I'm a new student in AI, currently learning linear regression. I used the california housing dataset for doing my experiments. My goal is to predict the 'population' column based on the 'total_rooms' column. I used the following formula and code to compute the slope 'm' and intercept 'b'.
Formula: $$ m = \frac{\sum_{i=1}^n (x_i - \bar{x})(y_i - \bar{y})}{\sum_{i=1}^n (x_i - \bar{x})^2 }$$ $$ c = \bar{y} - m \bar{x} $$
The code is as follows and it works perfectly:
# Linear regression using the above formula
x_vals = np.array(train['total_rooms'])
y_vals = np.array(train['population'])
xm = np.mean(x_vals)
ym = np.mean(y_vals)
def compute_m(x_vals, y_vals):
n = len(x_vals)
sum_xy, sum_xx = 0, 0
for i in range(n):
sum_xy += (x_vals[i]-xm) * (y_vals[i]-ym)
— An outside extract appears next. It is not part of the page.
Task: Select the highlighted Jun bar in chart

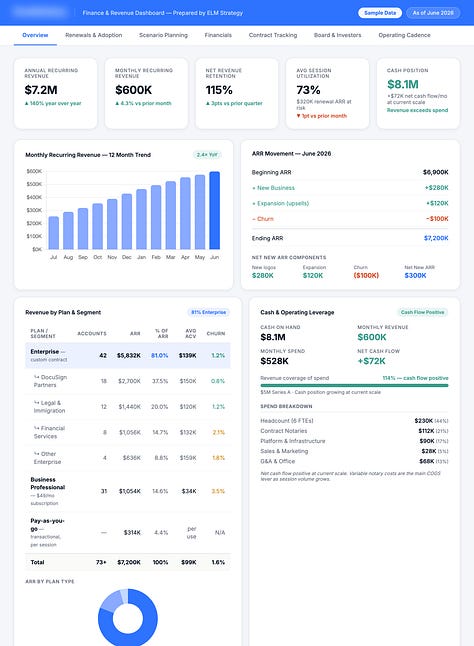Action: [x=215, y=211]
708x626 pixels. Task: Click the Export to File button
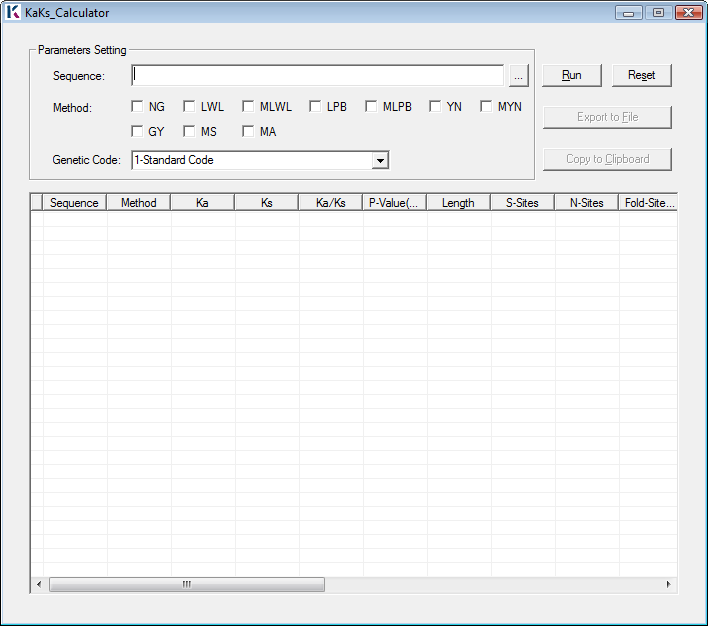(x=607, y=117)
sum_xx += (x_vals[i]-xm)**2
return sum_xy/sum_xx
m = compute_m(x_vals, y_vals)
c = ym - m*xm
xl = np.array([np.min(x_vals), np.max(x_vals)])
yl = m*xl + c
plt.scatter(x_vals, y_vals)
plt.plot(xl,yl, 'r')
plt.show()
print('m, c:', m,c)
To verify that my code is working. I also checked it with built-in linear regression in scikit-learn and it returns the exact same answer:
# Now use scikit learn library
from sklearn.linear_model import LinearRegression
model = LinearRegression()
ans = model.fit(x_vals.reshape(-1,1),y_vals.reshape(-1,1))
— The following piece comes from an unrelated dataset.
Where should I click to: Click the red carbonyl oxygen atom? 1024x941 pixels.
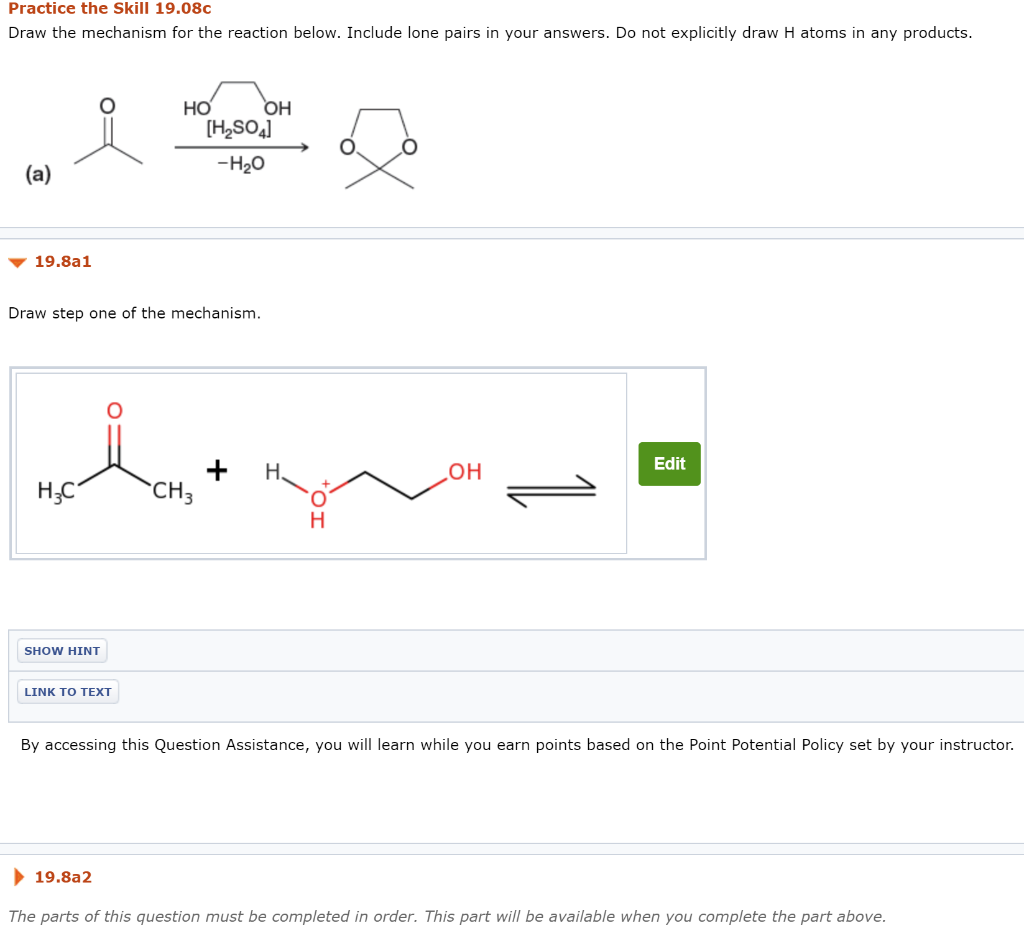(x=113, y=411)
score, intercept, coef = ans.score(x_vals.reshape(-1,1),y_vals.reshape(-1,1)), ans.intercept_, ans.coef_
print('results from scikit-learn:', score, intercept, coef)
But the problem arises when I try to use gradient descent for learning the slope m and intercept c. My code is as follows:
# Gradient descent
def loss_func(y, ypred):
mse = (y - ypred)**2
return mse
def gradient_loss(y, x, mc, bc):
n = len(y)
print(n)
m_loss, b_loss = 0, 0
for i in range(n):
ml = (-2/n) * x[i] * (y[i] - mc*x[i] - bc)
m_loss += ml
bl = (-2/n) * (y[i] - mc*x[i] - bc)
b_loss += bl
return m_loss, b_loss
ep = 100000
alpha = 0.000000001 # learning rate
m, b = 0, 0
for e in range(ep):
y_pred = m*x_vals + b
m_loss, b_loss = gradient_loss(y_vals, x_vals, m, b)
print("m, b, m_loss, b_loss:", m, b, m_loss, b_loss)
m = m - m_loss*alpha
b = b - b_loss*0.001
I took the derivative of the squared loss, and using learning rate $\alpha$ for computing $m$ and intercept $b$ (sorry it is the same as $c$ in the previous block) for 100000 episodes. But note that I have to use different learning rate for m and b. No matter what learning rate I use, it does not work for both m and b. If I write in the last line 'b = b - b_loss*alpha', it never converges for any value of alpha
I've never seen in any article or book to use different learning rate for slope m and intercept b. Can anybody please explain what's happening here? And why I had to use different learning rate? :(